▸ Instructions for the task
An exact copy of the line containing "Task: Tap the 3.Redamancy pickup code" and of every line after it, through the last line of the material, is what should be returned.

▸ Source data
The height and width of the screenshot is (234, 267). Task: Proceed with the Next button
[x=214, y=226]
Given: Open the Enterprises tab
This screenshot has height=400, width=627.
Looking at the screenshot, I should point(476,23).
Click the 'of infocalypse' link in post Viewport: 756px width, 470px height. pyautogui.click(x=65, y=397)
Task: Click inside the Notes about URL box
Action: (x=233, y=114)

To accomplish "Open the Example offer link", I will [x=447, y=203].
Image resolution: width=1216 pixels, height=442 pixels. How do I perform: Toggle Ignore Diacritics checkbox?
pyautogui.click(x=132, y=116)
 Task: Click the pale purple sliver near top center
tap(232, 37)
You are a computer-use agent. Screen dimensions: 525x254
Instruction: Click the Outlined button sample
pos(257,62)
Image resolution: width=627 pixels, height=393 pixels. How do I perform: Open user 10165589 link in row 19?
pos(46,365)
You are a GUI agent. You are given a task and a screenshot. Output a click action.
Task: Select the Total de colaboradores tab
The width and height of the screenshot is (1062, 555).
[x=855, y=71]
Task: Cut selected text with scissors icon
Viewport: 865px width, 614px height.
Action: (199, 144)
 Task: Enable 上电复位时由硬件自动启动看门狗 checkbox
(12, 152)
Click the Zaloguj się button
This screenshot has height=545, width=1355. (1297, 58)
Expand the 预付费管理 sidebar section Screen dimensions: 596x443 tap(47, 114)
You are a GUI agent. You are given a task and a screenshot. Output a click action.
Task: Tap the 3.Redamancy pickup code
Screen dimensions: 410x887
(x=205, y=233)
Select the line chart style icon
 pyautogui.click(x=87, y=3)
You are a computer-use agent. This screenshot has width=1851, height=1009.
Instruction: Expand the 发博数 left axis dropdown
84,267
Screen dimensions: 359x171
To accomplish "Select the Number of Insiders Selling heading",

▸ The answer
Task: Tap the 3.Redamancy pickup code
Screen dimensions: 410x887
(x=205, y=233)
Select the line chart style icon
 pyautogui.click(x=87, y=3)
You are a computer-use agent. This screenshot has width=1851, height=1009.
Instruction: Expand the 发博数 left axis dropdown
84,267
Screen dimensions: 359x171
To accomplish "Select the Number of Insiders Selling heading",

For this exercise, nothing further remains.